МАЙЯ ЛУГОВСКАЯ Размышления по поводу, или Лангусты с пивом

We use cookies. Read the Privacy and Cookie Policy

МАЙЯ ЛУГОВСКАЯ

Размышления по поводу, или Лангусты с пивом

Если бы я задумала вдруг написать книгу о нашем времени, о процессах, происходящих в обществе, о любви и о смерти, о людях и чудовищной неразберихе, происходящей со всеми нами, то не смогла бы, наверное, отыскать более подходящего, более точного названия, чем «Парадоксы». Оно, это название, вмещает всё то, что мы уже успели пережить, переживаем и ещё долго будем переживать, все вместе и каждый в отдельности. К одному из ярчайших парадоксов нашей эпохи можно отнести жизнь и творческую судьбу замечательного русского художника Анатолия Зверева.

Мои записки не претендуют на воспоминания, отнюдь нет, слишком мало для этого было у меня с ним встреч и общений, они лишь выражают некоторые мои размышления и, может быть, добавят несколько штрихов к портрету художника, о котором уже так много написано другими. Но всё же главенствующей оценкой уникальной его личности остаётся не то, что о нём пишут, а то, что сам он о себе сказал, в чём воплотил себя, чем утвердил своё бессмертие. Художник Зверев оставил миру бесчисленное множество своих работ, щедро одарив человечество своим уникальным жизнелюбием. Даже удивительно, откуда черпал этот победительный праздник жизни его талант. Гармония, радость, красота — будь то портрет женщины, букет цветов, пейзаж… Всё наполнено светом и добротой. Зверевское дарование можно сравнить, пожалуй, только с моцартовским. Его живопись — это разговор с Богом. Избранничество или юродство?.. Зверев был богаче всех вокруг, потому что владел свободой духа.

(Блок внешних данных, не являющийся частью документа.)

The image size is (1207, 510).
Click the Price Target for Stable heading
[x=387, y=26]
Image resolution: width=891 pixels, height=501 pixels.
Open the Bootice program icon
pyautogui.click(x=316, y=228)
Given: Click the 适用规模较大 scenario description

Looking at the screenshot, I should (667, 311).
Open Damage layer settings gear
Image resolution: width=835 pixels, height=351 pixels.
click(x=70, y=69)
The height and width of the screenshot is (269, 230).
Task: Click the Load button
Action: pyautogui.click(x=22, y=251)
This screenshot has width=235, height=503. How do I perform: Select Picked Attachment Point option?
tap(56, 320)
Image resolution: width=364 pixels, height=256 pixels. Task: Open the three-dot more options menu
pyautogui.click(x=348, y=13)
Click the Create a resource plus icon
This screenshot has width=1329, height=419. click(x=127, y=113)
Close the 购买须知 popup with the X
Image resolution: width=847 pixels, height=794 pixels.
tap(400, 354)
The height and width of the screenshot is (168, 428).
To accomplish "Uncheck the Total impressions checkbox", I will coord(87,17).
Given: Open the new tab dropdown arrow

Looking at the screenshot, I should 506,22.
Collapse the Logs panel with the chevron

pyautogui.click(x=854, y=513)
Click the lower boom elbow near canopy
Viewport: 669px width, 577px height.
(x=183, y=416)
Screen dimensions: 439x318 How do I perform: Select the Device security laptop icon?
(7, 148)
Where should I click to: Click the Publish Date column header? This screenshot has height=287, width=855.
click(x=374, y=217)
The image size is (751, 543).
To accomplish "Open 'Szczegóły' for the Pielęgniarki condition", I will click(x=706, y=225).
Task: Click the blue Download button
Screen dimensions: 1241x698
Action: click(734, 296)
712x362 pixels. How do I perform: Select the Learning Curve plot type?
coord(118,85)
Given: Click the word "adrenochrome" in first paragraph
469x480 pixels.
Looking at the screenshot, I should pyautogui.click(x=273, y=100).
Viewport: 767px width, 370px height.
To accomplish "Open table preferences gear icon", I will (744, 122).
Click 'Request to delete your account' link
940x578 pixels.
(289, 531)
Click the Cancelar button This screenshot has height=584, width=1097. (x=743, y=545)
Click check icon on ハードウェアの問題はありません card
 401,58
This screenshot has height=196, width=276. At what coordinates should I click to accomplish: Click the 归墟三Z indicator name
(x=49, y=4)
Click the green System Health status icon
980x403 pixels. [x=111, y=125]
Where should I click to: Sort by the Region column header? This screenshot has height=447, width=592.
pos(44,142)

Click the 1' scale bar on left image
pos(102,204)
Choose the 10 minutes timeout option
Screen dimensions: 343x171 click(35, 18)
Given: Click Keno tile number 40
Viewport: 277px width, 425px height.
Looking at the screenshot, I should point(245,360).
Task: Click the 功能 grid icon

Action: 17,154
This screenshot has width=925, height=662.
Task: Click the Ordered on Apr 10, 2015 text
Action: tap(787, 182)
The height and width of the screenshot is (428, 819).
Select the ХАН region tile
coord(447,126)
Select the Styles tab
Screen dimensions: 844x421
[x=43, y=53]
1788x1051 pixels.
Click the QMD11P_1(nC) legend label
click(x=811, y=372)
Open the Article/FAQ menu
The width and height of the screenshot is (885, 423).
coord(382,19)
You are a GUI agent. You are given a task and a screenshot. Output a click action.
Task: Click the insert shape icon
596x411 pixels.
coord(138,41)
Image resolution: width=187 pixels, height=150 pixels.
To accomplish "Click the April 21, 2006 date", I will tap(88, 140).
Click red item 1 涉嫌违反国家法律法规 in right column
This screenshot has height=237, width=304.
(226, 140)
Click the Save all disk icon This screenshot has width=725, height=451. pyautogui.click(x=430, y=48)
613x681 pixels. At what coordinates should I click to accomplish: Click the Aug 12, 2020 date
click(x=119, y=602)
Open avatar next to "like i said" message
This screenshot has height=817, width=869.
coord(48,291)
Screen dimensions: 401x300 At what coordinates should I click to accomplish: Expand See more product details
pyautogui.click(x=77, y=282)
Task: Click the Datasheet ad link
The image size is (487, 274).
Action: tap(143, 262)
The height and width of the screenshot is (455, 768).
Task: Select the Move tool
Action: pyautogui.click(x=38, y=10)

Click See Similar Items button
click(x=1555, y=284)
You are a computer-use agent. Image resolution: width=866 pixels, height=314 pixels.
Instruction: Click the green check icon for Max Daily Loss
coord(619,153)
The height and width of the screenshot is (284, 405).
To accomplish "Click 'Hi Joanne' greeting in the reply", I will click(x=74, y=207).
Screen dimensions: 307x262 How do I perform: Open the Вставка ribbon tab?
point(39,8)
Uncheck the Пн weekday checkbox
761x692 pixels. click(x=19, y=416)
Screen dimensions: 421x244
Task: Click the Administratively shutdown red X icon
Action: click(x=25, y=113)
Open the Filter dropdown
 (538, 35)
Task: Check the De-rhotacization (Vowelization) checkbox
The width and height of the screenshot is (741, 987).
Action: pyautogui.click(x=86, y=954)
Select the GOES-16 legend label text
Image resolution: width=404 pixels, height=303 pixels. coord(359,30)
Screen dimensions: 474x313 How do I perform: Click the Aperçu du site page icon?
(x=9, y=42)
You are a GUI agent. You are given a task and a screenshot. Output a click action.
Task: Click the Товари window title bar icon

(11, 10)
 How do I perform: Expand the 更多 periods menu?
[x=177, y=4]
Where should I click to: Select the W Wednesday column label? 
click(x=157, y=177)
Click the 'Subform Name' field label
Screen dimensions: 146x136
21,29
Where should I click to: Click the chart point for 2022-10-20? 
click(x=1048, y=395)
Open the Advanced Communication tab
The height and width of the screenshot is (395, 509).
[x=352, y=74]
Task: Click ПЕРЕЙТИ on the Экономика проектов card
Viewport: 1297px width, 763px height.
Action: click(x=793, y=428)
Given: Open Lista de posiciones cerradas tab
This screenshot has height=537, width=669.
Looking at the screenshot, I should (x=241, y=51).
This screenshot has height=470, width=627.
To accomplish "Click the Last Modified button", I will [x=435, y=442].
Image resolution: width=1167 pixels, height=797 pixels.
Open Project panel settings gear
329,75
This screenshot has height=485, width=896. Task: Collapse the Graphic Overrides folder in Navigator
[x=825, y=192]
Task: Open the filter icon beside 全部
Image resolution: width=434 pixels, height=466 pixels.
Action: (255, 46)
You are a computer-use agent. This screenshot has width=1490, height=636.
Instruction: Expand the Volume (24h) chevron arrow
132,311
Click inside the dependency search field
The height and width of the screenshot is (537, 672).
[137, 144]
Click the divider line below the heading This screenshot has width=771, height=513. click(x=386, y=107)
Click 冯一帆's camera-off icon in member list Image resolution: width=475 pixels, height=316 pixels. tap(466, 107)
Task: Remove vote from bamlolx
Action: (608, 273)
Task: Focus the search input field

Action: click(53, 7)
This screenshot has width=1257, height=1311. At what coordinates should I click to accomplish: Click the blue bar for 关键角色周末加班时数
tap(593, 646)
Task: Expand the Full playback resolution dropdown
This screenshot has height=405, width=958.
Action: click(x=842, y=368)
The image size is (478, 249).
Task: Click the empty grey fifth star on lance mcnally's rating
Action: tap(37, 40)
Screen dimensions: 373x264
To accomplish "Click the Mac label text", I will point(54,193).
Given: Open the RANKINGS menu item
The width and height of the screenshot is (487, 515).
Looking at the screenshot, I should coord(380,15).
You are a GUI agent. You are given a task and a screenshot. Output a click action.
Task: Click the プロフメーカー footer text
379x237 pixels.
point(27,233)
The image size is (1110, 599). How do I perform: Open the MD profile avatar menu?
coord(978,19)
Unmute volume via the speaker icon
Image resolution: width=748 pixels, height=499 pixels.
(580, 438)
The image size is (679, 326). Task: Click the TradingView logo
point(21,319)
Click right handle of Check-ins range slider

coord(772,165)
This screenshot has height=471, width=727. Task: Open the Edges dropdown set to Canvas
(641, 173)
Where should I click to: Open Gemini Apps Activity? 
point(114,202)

Как-то относительно недавно экстрасенс Алан Чумак попробовал зарядить своей уникальной энергией картины молодых художников для выставки. Эффекта я не уловила. Картины же Зверева заряжены сами по себе — и потому заряжают зрителя. Очевидно, талант художника — это и есть его энергетический потенциал.

Моё первое знакомство с живописью Анатолия Зверева произошло давно. Шёл 1956 год. Родственница моя, она же театральный художник и светская московская дама, пригласила меня зайти с ней вместе к своему приятелю, чтобы посмотреть работы какого-то неизвестного художника, им недавно открытого.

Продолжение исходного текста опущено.